Give the lines below as a Markdown table with the columns "No." and "Line", numbering each row and skipping blank lines. Leave the pictures out.

## Supplied material
[START]
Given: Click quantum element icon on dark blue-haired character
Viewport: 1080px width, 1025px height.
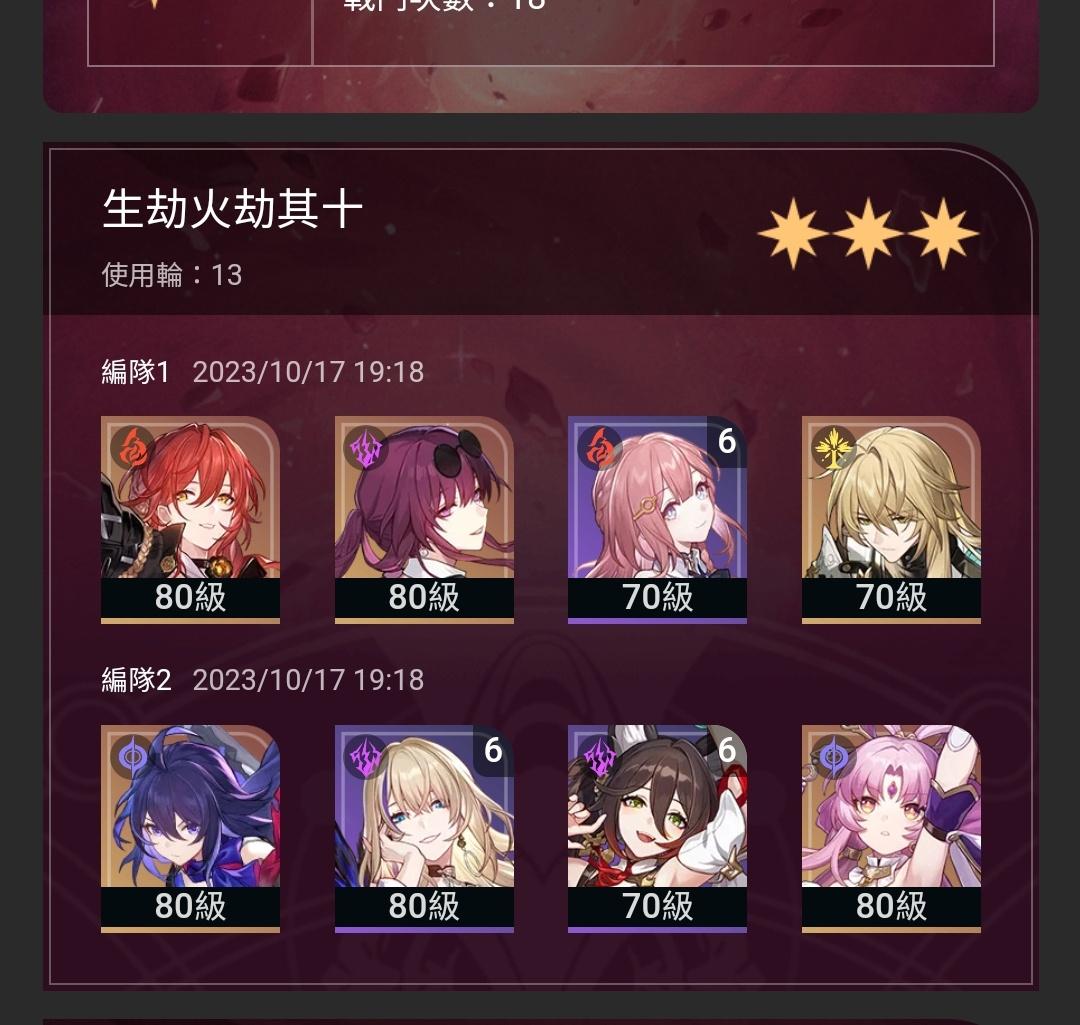Looking at the screenshot, I should [x=133, y=757].
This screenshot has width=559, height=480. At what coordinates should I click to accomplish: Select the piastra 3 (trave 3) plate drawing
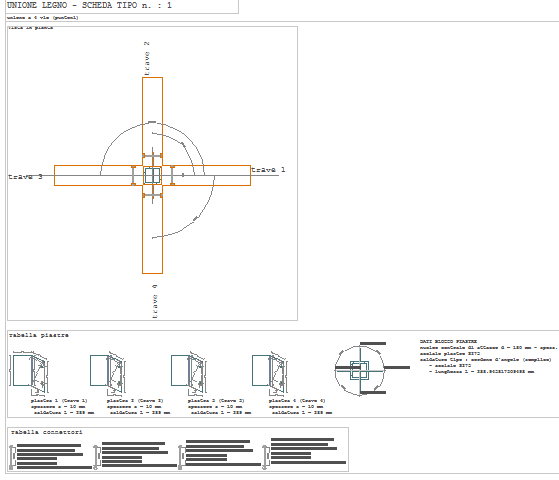189,373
[END]
## Exercise solution
| No. | Line |
|---|---|
| 1 | Given: Click quantum element icon on dark blue-haired character |
| 2 | Viewport: 1080px width, 1025px height. |
| 3 | Looking at the screenshot, I should [x=133, y=757]. |
| 4 | This screenshot has width=559, height=480. At what coordinates should I click to accomplish: Select the piastra 3 (trave 3) plate drawing |
| 5 | 189,373 |